▶ [Text]
○ ○ ○ ○

According to the Global Humanitarian Overview 2022, 274 million people will need humanitarian assistance and protection this year. This number is a significant increase from the 235 million people a year ago which was already the highest figure in decades. At the same time, the United Nations and partner organizations aim to assist 183 million people in 63 countries which will require US$41 billion. What does this mean for developing countries? Check out some experts’ opinions below.
What is the impact of the increasing number of those in need on developing countries?
“Humanitarian assistance and protection are provided in humanitarian crises. As per the United Nations Office for the Coordination of Humanitarian Affairs (OCHA), these are generalized emergency situations affecting an entire community or a group of people in a region which involve high levels of mortality or malnutrition, the spread of disease and epidemics and health emergencies. Lack of clean water, food insecurity, lack of sanitation and shelter negatively contribute to these emergencies. Inequality, poverty and a lack of basic services do worsen this situation where people are in great need and highly vulnerable. There is a noticeable increase in events and situations that worsen already fragile conditions. These include political events such as armed conflict, coups, ethnic and religious persecution, environmental disasters like tsunamis, earthquakes, typhoons, severe weather patterns, health emergencies such as COVID-19 or Ebola, population displacement due to various reasons and hunger and malnutrition. If countries reach their coping mechanisms capacity and can no longer deal with the consequences then humanitarian aid is essential to meet the needs of vulnerable people and can be provided in the form of food aid, medical care, rebuilding infrastructure and more. Any activity that helps to reduce the number of victims would end the crisis and begin the period of development cooperation activities. For developing countries, the increasing number of vulnerable categories of people means higher pressure on budget and social services. I believe that the governments of poor nations will be forced to reshape their budgets and re-direct some of the funds initially aimed at development to urgent needs.”

○ ○ ○ ○

(Saved data entries)
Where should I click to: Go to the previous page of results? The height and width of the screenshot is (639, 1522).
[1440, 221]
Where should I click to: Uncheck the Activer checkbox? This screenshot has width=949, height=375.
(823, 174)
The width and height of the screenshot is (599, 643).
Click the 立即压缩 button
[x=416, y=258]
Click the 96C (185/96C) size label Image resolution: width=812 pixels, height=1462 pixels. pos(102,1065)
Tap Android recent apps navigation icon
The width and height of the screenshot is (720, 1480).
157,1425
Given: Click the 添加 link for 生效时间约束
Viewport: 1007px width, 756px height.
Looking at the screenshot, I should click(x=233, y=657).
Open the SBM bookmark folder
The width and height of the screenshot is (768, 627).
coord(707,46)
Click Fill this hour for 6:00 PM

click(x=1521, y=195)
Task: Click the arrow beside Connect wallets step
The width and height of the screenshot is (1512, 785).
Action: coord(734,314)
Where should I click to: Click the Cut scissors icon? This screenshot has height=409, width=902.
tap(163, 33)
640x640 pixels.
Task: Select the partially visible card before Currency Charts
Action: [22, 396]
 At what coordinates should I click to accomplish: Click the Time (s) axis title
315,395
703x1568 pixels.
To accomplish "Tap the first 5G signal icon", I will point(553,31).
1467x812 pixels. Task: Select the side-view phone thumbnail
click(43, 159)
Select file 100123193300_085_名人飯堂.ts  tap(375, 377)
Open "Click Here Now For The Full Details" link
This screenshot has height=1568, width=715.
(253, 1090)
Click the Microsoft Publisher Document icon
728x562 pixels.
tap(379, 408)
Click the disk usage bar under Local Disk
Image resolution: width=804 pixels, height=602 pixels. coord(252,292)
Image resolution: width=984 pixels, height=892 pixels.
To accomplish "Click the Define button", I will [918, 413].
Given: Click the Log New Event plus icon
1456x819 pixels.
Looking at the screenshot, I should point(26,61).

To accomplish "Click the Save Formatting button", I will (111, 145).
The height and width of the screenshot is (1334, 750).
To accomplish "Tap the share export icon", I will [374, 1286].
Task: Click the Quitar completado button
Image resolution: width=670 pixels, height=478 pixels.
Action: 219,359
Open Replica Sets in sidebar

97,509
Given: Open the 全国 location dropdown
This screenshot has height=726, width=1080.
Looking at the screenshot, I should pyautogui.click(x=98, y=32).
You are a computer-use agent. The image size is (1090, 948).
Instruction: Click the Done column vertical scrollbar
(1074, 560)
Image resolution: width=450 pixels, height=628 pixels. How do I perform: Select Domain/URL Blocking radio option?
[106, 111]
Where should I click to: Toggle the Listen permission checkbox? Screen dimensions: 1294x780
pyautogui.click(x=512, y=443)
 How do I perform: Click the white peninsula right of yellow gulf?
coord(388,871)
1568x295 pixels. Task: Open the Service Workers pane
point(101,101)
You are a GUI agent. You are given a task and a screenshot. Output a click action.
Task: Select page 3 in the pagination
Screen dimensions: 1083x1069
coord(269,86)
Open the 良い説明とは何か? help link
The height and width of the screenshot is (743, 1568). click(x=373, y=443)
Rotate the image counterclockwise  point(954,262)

○ ○ ○ ○

▶ [Using the information]
1 > Write out the stretch of the humanitarian needs text from "According to the" through "experts’ opinions below.", replacing "United Nations" with "UN".
2 > According to the humanitarian needs text, how many people do the United Nations and partner organizations aim to assist?

▶ [Solutions to the problems]
1 >
According to the Global Humanitarian Overview 2022, 274 million people will need humanitarian assistance and protection this year. This number is a significant increase from the 235 million people a year ago which was already the highest figure in decades. At the same time, the UN and partner organizations aim to assist 183 million people in 63 countries which will require US$41 billion. What does this mean for developing countries? Check out some experts’ opinions below.

2 > 183 million people in 63 countries.